Effect of KRAS exon 2 mutations on antitumor activity of afatinib and gefitinib.

Abstract

The aim of this study was to investigate the impact of different KRAS mutations on the inhibitory potential of afatinib and gefitinib in SW48 colorectal cancer cells. The influence of afatinib/gefitinib on cell viability and cell cycle was evaluated in isogenic SW48 KRAS wild-type/mutant cells. Protein levels of phosphorylated/total EGFR, HER-2, HER-3, ERK, and AKT were compared between treated/untreated samples using western blotting. The activity of both afatinib and gefitinib was the lowest in KRAS G12C/G12S/G12D and the highest in G13D/G12A mutant subtypes.
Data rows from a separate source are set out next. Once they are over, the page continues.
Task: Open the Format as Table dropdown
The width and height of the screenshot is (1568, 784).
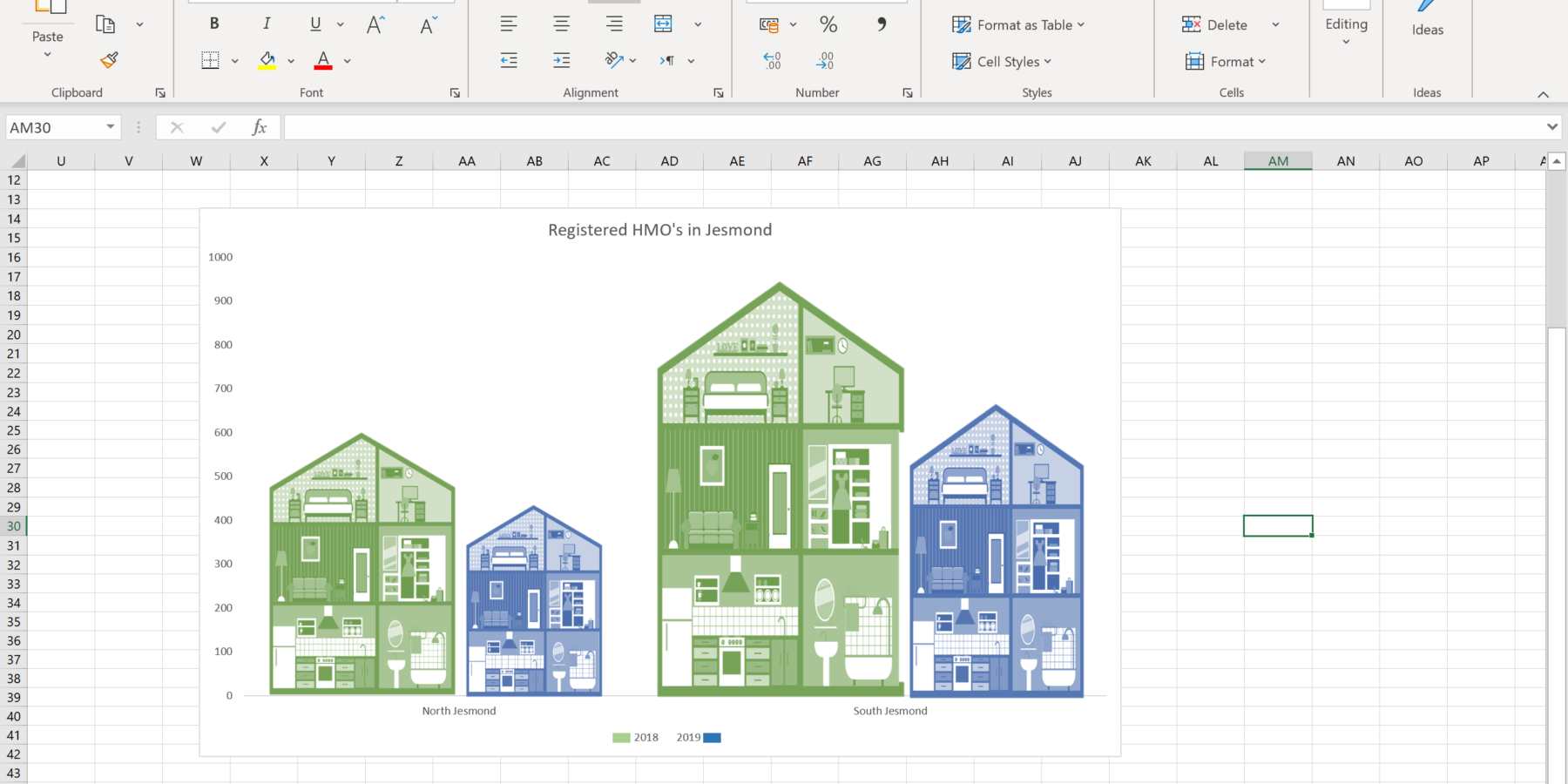Action: point(1017,25)
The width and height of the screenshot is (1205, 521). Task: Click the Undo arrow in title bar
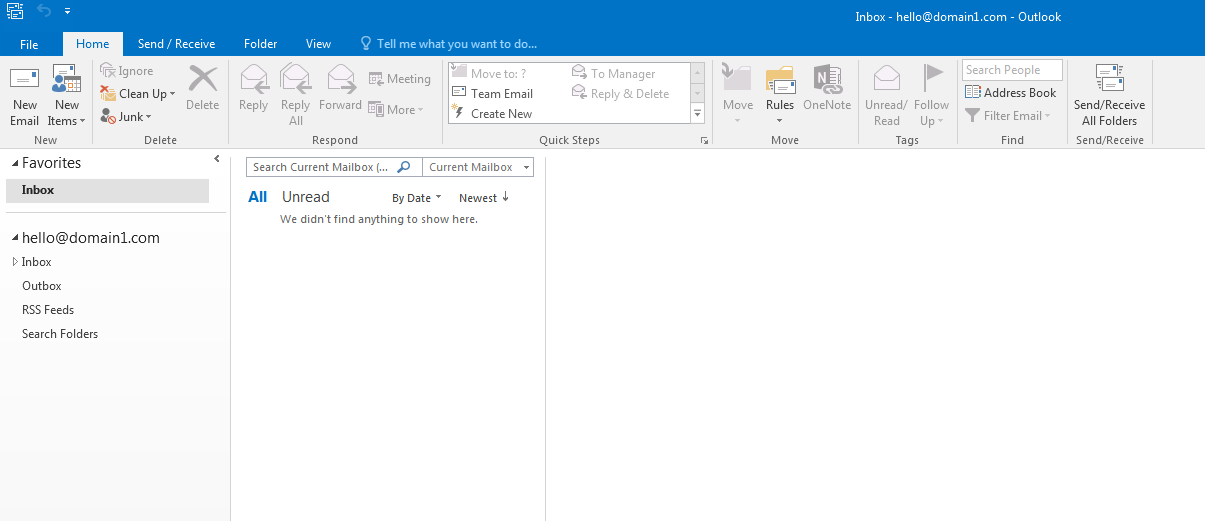pos(43,11)
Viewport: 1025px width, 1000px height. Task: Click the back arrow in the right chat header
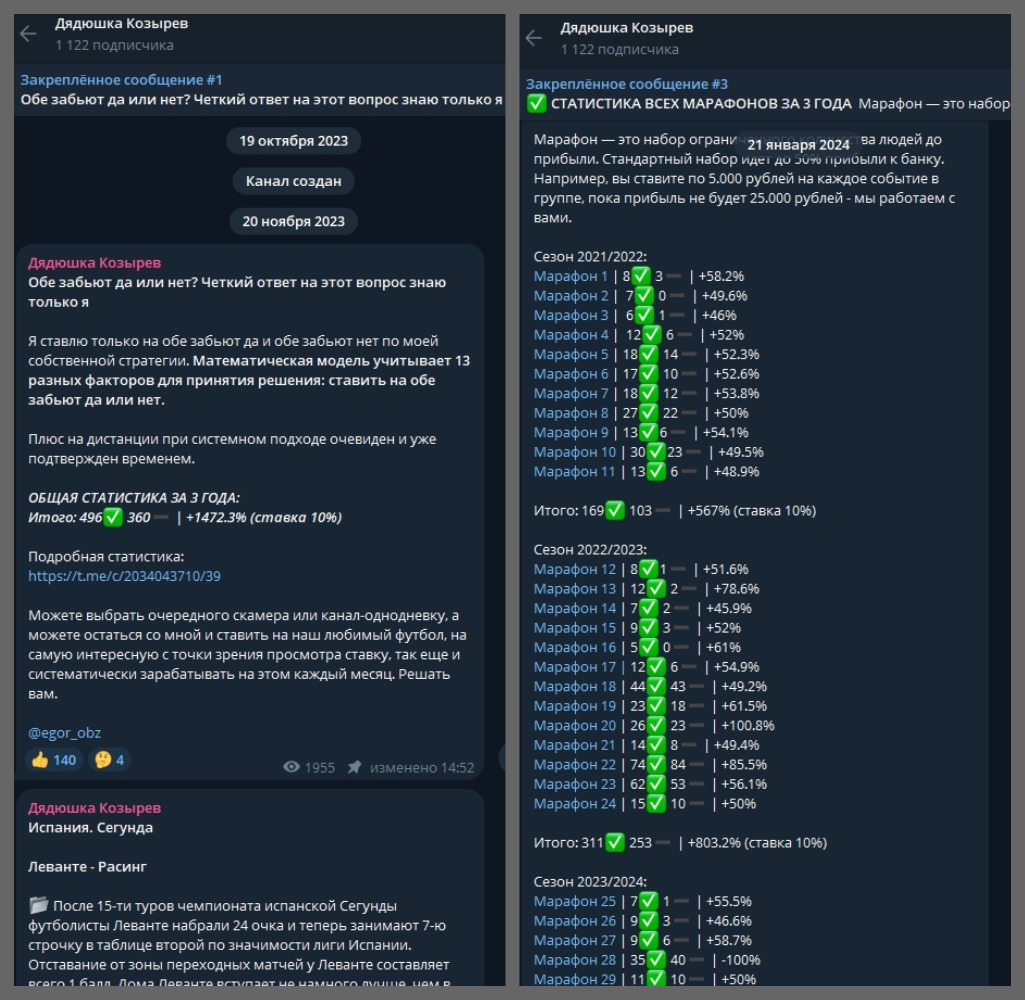click(x=534, y=38)
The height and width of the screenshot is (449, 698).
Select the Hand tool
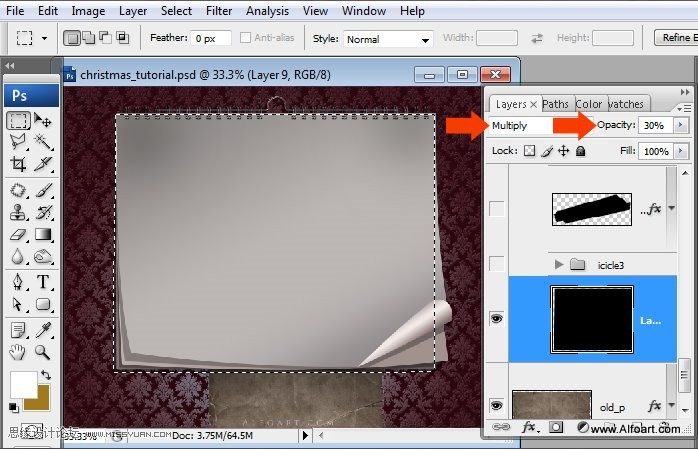click(18, 352)
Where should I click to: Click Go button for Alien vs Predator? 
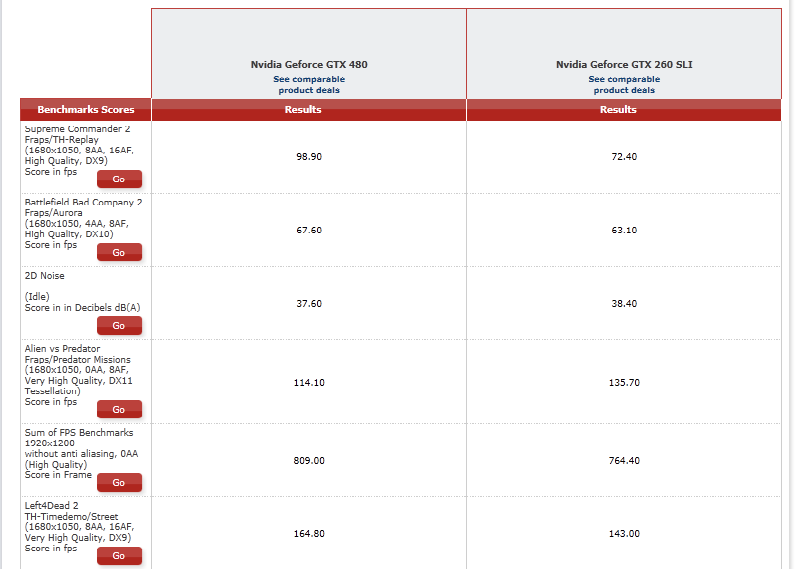point(119,409)
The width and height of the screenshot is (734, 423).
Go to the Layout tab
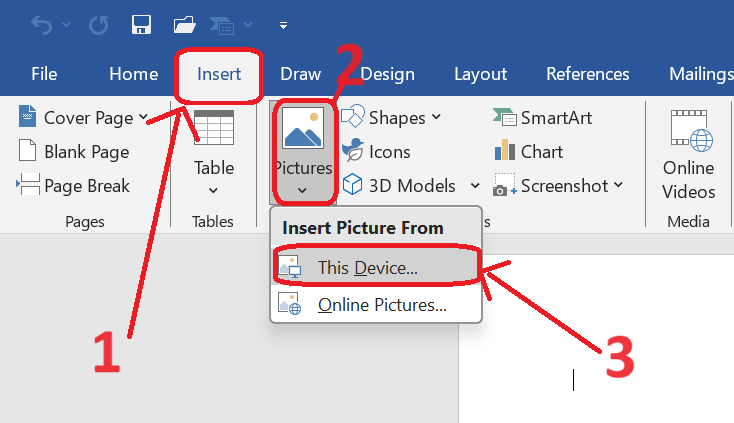click(480, 74)
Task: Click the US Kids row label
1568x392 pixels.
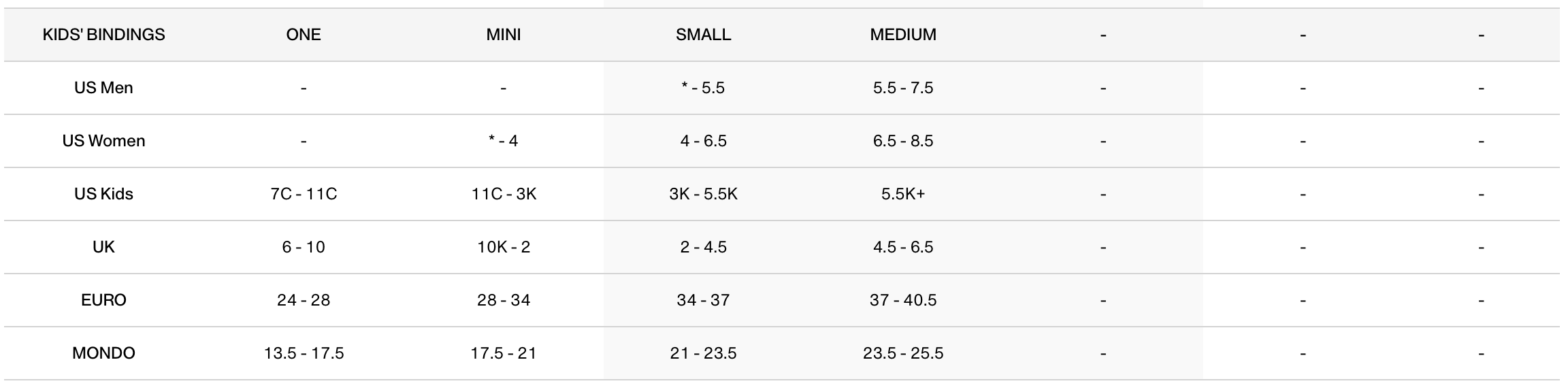Action: point(103,194)
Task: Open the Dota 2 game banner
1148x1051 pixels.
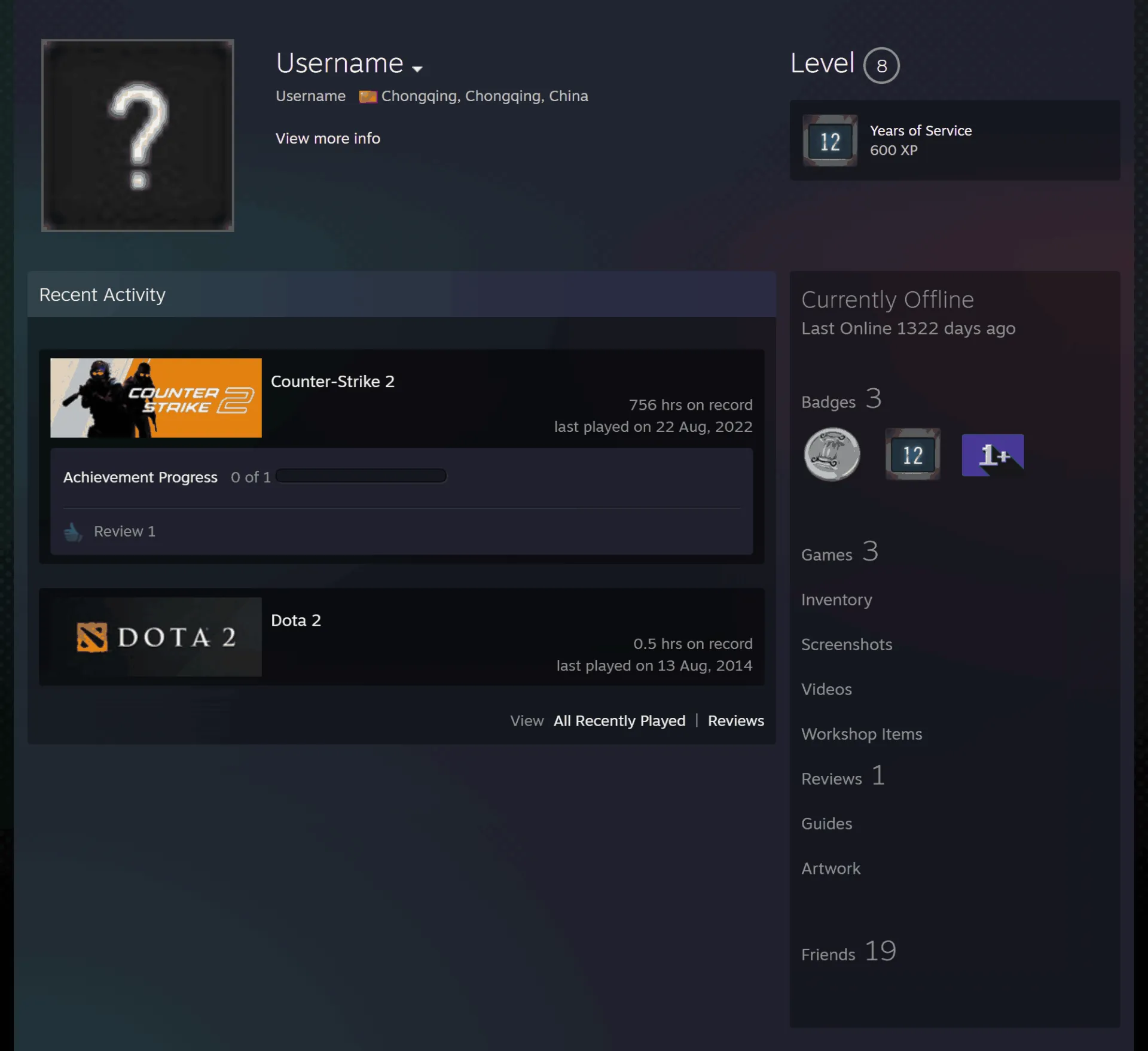Action: (x=156, y=636)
A 50% decrease in cell viability was achieved at concentrations of 3.0-7.7 μmol/l for afatinib and 5.4-19.5 μmol/l for gefitinib. The effect of both drugs on apoptosis appeared to be stronger than their influence on proliferation and was generally less pronounced in mutant cells than in wild-type cells. The average number of apoptotic cells after treatment with afatinib was 2.6 times as high as the corresponding value following treatment with gefitinib (P<0.01). Levels of pEGFR, pHER-2, pERK, and pAKT were reduced more extensively by afatinib than by gefitinib (P<0.001). Some KRAS mutations (G12C/G12S/G12D) appear to weaken the activity of afatinib and gefitinib whereas others seem to increase sensitivity to treatment (G13D/G12A) compared with the parental clone (KRAS wild-type). In SW48 colorectal cancer cells, afatinib seems to be more potent than gefitinib because of its superior efficacy in inhibiting both EGFR and HER-2, suppressing signaling along both MEK/ERK and PI3K/AKT pathways to a greater extent.